As far as the Internet goes, I'm one of those fossils who can tell you where I was when I first saw Mosaic (before that, I accessed the World Wide Web via the CERN line mode browser, and after that, Lynx--all from a Unix prompt). Later on, I refused to use Napster when it was a repository of copyright violations that deprived artists of their rightful revenue. After Napster became legal, it didn't seem that useful (nowadays I do use YouTube and Amazon Prime as discovery engines--but Medium is more productive).

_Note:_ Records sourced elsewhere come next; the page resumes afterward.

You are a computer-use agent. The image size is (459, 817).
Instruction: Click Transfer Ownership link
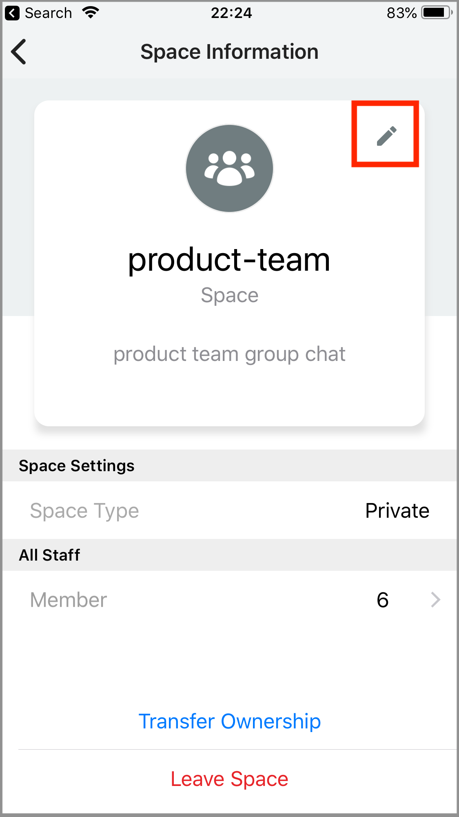pos(229,721)

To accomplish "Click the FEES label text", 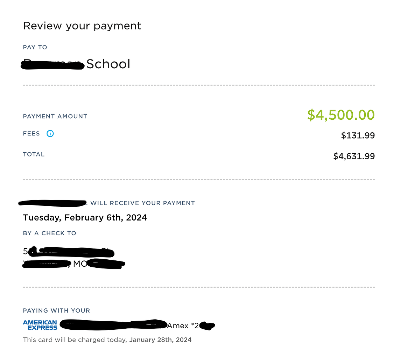I will coord(31,133).
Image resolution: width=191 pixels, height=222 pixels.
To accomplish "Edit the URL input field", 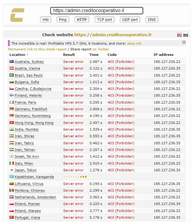I will [96, 11].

Now that I've revealed my senescence, I have to say that I disagree with that Atlantic article, which says that Boomers only like the music from their era because they refuse to try out new music. Probably a good 2/3 of the music I listen to regularly is from this millennium--but it's from Sweden, not America (I do listen to some recent American artists as well). From my perspective, the vast majority of American music that's called pop (or what's popular in other genres as well) is homogenized, pablumized by industry profiteers.

It's not that I'm nostalgic. There is a boatload of music from before my birth year (1950) that I'm just now discovering. New music, old music--doesn't matter when it was first recorded. If it's good, it's good. Nor does the publication medium or distribution channel matter that much. I'm happy to continue discovering and enjoying something I never knew about.

End of old man's rant.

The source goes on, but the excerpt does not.